__Problem details__: Your response should contain exactly the lines running from the one with "This screenshot has height=556, width=800." to the end of the data below, both included, and no pictures.

(Pixel coordinate grounding data)
────────
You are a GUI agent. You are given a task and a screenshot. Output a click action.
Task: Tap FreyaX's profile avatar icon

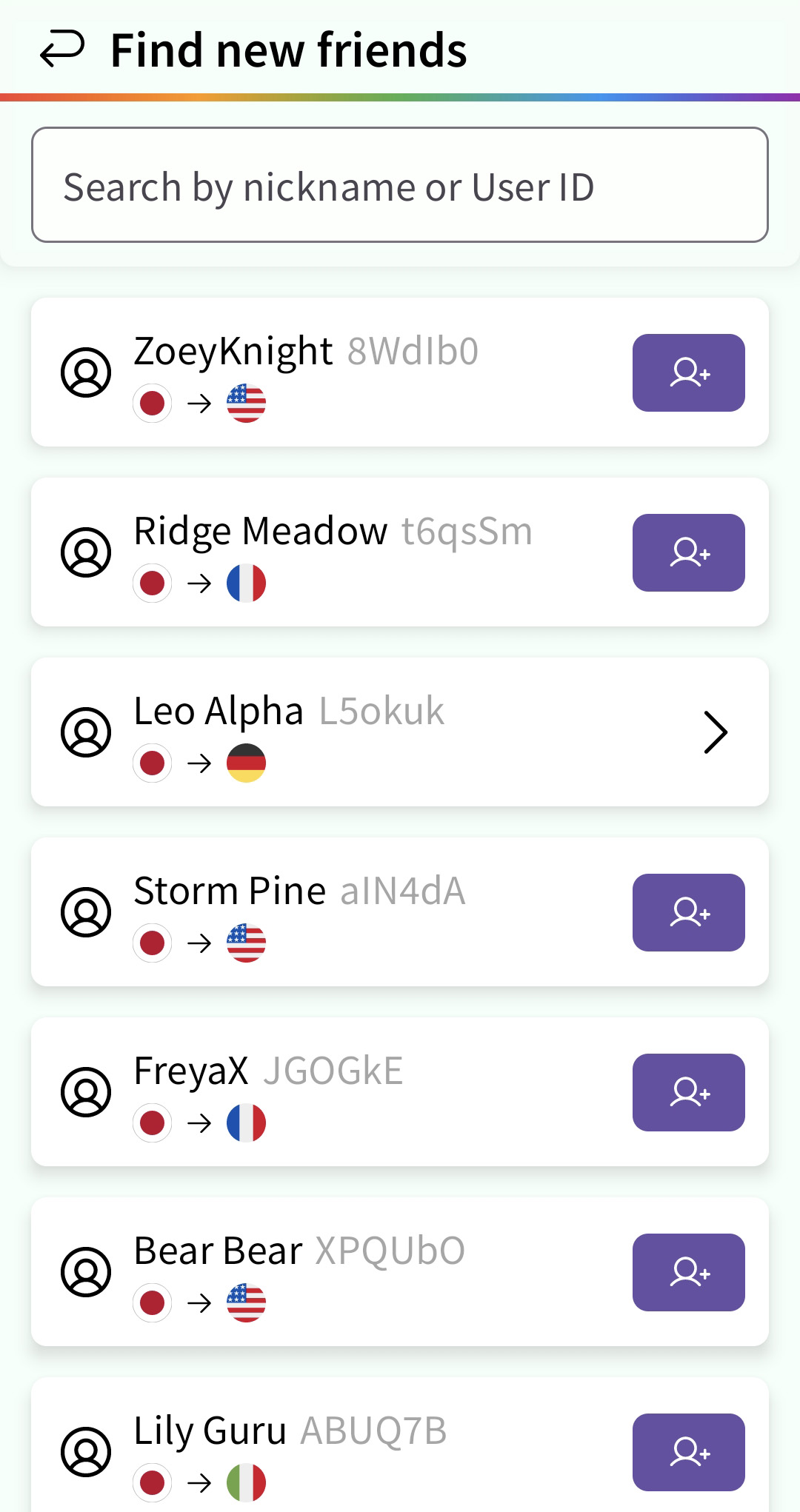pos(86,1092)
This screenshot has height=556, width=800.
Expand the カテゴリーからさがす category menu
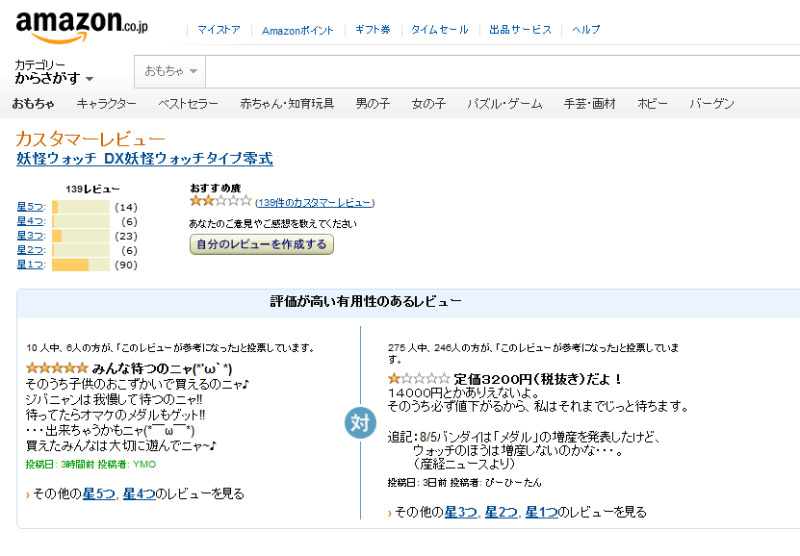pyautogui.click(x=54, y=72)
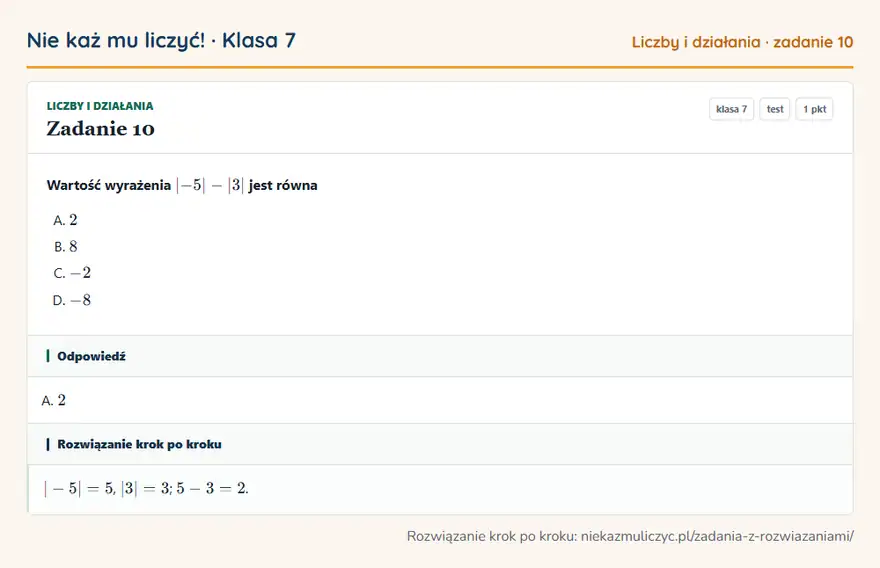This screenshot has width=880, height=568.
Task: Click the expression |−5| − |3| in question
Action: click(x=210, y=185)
────────
__Solution to this exercise__:
This screenshot has height=556, width=800.
Expand the カテゴリーからさがす category menu
pyautogui.click(x=54, y=72)
This screenshot has width=880, height=568.
Task: Click the expression |−5| − |3| in question
Action: click(x=210, y=185)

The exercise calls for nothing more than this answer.